The product was ambitious, and in hindsight, over-ambitious given the resources that we had. It was fascinating to explore uncharted lands in the area of human computer interaction, and as a designer I found this to be a great learning experience.
Possibly the greatest machine learning superpower that will transform the creative industry is the ability to take a creative asset, and apply a completely different style onto it. Say you want a poster. And in that poster you want a picture of a tiger that matches a Japanese Zen theme. With style transfer, you can take any regular photo of a tiger, and have the machine learning algorithm "Zenify" it for you.
All these style transfers would be live generated, by the software, in seconds. You could request a picture of "a baby but with superhero wings flying over a metropolitan skyline", or "take my photo and mix it with Elvis Presley, and have me riding a camel into a desert sunset". The possibilities are limited by your imagination.
This would be a big deal for marketing and advertising agencies who could explore artistic ideas in record time.

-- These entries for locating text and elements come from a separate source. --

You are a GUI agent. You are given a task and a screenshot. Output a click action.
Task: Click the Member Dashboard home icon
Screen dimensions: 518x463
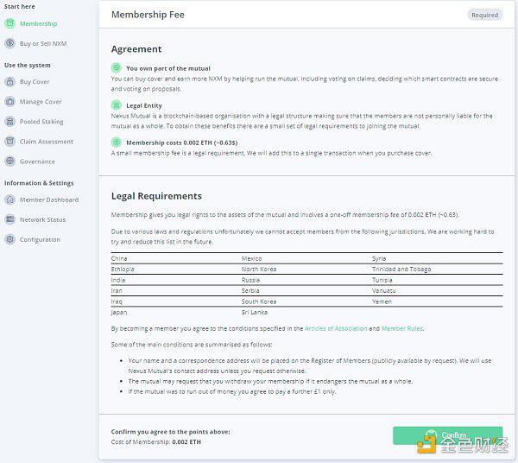pos(10,200)
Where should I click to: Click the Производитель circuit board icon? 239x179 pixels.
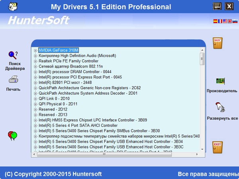click(x=220, y=81)
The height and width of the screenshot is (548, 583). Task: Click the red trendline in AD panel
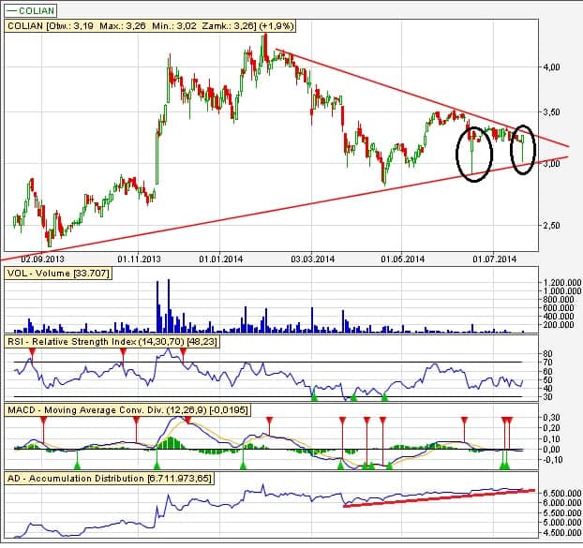[x=441, y=498]
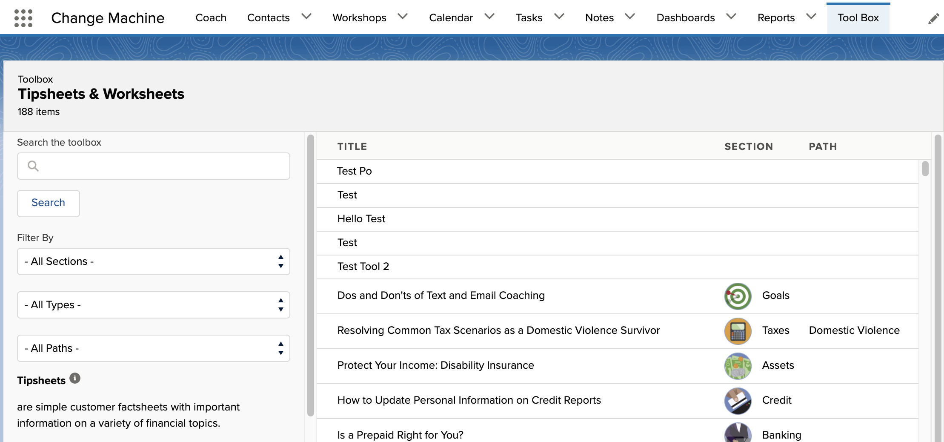The image size is (944, 442).
Task: Open Protect Your Income: Disability Insurance
Action: (x=435, y=365)
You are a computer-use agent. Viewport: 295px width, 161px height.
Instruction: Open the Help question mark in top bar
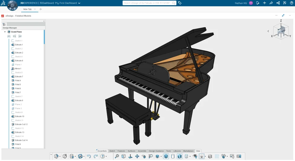tap(291, 3)
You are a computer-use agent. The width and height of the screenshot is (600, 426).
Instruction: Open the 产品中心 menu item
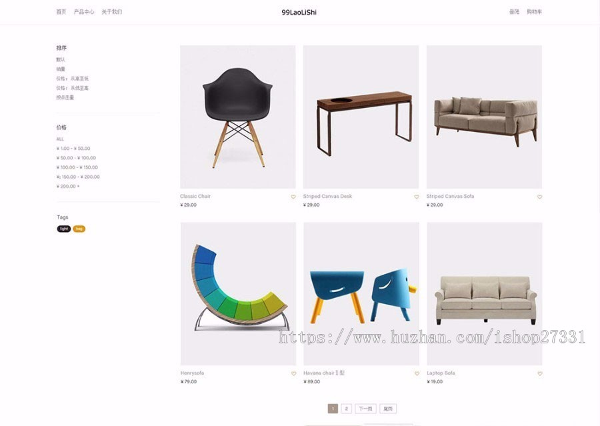(x=84, y=12)
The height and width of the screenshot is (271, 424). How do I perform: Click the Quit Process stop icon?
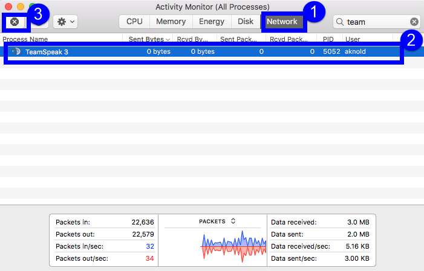[x=15, y=22]
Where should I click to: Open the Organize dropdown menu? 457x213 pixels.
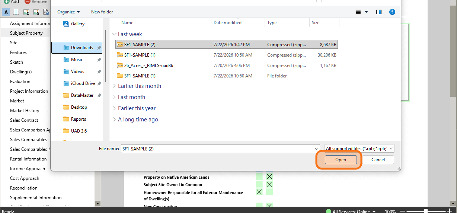coord(68,12)
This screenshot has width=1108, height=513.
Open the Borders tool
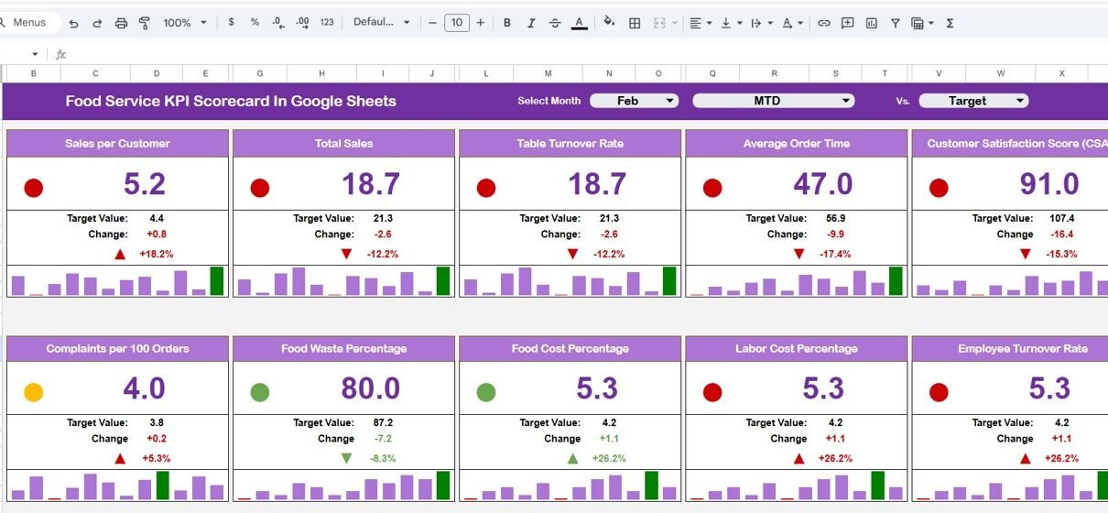(635, 23)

In fact, people could bounce these ideas around, and have the software generate ideas live as people speak.
Endless stream of ideas
The difference between a machine and a human is that the machine will never get tired. We wanted to take unique advantage of that by offering a product that would endlessly generate idea after idea. The human picks the ideas they like, can pause and tweak what's being generated, but the default mode would be a "digital river of endlessly flowing ideas".
"Hey Siri, design a poster..."
Our line of thought eventually lit up another idea bulb: we could offer this product as a live assistant by integrating this service with Alexa and Siri.

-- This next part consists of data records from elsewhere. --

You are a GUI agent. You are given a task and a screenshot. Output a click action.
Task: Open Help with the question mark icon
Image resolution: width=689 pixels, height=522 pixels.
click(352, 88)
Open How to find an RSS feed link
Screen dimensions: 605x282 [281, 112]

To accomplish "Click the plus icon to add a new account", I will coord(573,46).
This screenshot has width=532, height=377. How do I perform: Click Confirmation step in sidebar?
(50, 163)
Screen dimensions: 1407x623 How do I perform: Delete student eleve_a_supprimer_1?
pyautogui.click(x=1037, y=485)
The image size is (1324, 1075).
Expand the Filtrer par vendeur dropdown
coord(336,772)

Creative teams could put a HomePod, or Alexa device in the room, hook it up to our service, and then just have a conversation about their project ideas. The Alexa device would feed the audio to our service, which would interpret it, and when someone says "what if we advertised this product with a James Bond theme?" — boom — you have a mockup generated live on the screen. Person points at the screen "Yes! Exactly like that."
Then someone else chips in, "I think this looks too juvenile for our target market. Can you make this about 50% more serious?" Person takes a sip of water — boom — new mockup is generated where the typography is changed from a rounded font to a more serif-looking font, and the colours become more subdued. "Yesss! Now we're talking".
Testing the idea
I built a clickable prototype to get some fresh eyes and fresh perspectives on our product. Even if we can build it, do creatives want it? I interviewed some of my former colleagues, who are also designers, to get a sense for the kind of impression the product would make.
With the 20/20 perspective of hindsight, it's easy to conclude that we were overambitious. Not only was our product vision pushing beyond the possibilities of today's technology, but we didn't simplify the product enough. The value proposition was vague, and I to this day find it hard to describe the product. Even if we had built it, we would've needed to do a lot more work on our marketing and messaging.
Maybe in a parallel universe a few key pieces clicked together, and our venture took off. Machine learning can do some things amazingly well, but it is still far off the "creative AI" vision that we were hoping to build. Maybe in a few years, or a decade or two. Who knows.